Rep. Charlie Rangel (D-N.Y.) could end up being the last black congressman from Harlem. Gov. David Paterson, the son of Basil Paterson of the legendary “Gang of Four” who have dominated Harlem for a half-century, has come to embody their central shortcoming: the failure to cultivate a strong second generation. The gang itself is down to three, Rangel, the elder Paterson and former Mayor David Dinkins, who were among the mourners at the December funeral of the fourth, politician-turned-tycoon Percy Sutton.

Within New York, African-American political power has quietly shifted across the East River to Brooklyn’s nearly 1 million black residents, where boosters say they have done what Harlem didn’t: produce an independent new generation of political leaders. “The guys who have started getting elected in Brooklyn have more freedom, because they were building as insurgents rather than from the establishment,” said the Rev. Al Sharpton, now a pillar of Harlem, though he’s a son of Brooklyn and until recently lived with his family in Flatbush. “The new generation of electeds are coming out of Brooklyn.”

However, Harlem remains the symbolic center. When Rev. Sharpton convened a gathering of black leaders to discuss, and ultimately defend, Gov. Paterson last week, he did so at Sylvia’s, a legendary soul food joint in Upper Manhattan. But Sylvia’s, any given afternoon, is likely to be as packed with European tour-bus passengers as with black political stars. The young Brooklyn politicians are easier to find in a wave of new coffee shops and similar places that represent — they hope — a kind of “careful gentrification” of Bed-Stuy, one that keeps it a black center for some time to come. And the Brooklynites say they’re deliberately modeling themselves on the fading Harlem power structure. “We watched them; we learned how they did it, and we replicated it here in central Brooklyn,” said Lupe Todd, a political consultant.

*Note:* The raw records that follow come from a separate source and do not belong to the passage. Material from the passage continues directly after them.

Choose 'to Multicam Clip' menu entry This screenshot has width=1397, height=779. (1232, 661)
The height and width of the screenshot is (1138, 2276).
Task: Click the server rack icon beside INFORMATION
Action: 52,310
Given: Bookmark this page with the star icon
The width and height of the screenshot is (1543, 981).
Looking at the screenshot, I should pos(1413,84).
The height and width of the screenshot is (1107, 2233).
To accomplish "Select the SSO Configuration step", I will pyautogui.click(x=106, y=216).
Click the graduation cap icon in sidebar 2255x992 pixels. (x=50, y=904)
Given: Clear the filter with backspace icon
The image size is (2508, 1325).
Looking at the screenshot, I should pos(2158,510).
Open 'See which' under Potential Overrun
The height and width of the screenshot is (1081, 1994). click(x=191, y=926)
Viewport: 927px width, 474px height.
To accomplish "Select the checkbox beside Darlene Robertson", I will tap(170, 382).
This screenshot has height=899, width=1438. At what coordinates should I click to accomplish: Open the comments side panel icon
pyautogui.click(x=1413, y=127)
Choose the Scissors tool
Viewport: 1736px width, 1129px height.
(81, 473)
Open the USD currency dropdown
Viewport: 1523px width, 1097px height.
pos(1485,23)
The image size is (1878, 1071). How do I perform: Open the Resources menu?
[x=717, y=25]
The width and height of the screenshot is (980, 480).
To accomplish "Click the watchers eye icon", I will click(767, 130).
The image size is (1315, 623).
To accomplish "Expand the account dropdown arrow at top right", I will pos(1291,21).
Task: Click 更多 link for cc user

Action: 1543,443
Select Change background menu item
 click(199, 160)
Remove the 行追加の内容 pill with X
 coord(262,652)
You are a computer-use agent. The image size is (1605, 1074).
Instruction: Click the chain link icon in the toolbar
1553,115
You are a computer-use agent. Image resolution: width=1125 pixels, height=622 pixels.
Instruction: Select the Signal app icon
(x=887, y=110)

Harlem, of course, isn’t going without a fight. And while its politicians may be old, they like to point out that their rivals remain junior figures in the state Legislature. The two black members of Congress are relatively low-key figures, and they lack a clear local leader or an officeholder at any but the most local level. Brooklynites shoot back that there’s something to be said for youth. “Harlem hasn’t had new leadership in decades,” said Tyquana Henderson, another Brooklyn political consultant. “I’m not trying to stomp on anybody’s grave or say Harlem is dead, but Brooklyn is doing what it needs to do in grooming new leadership.”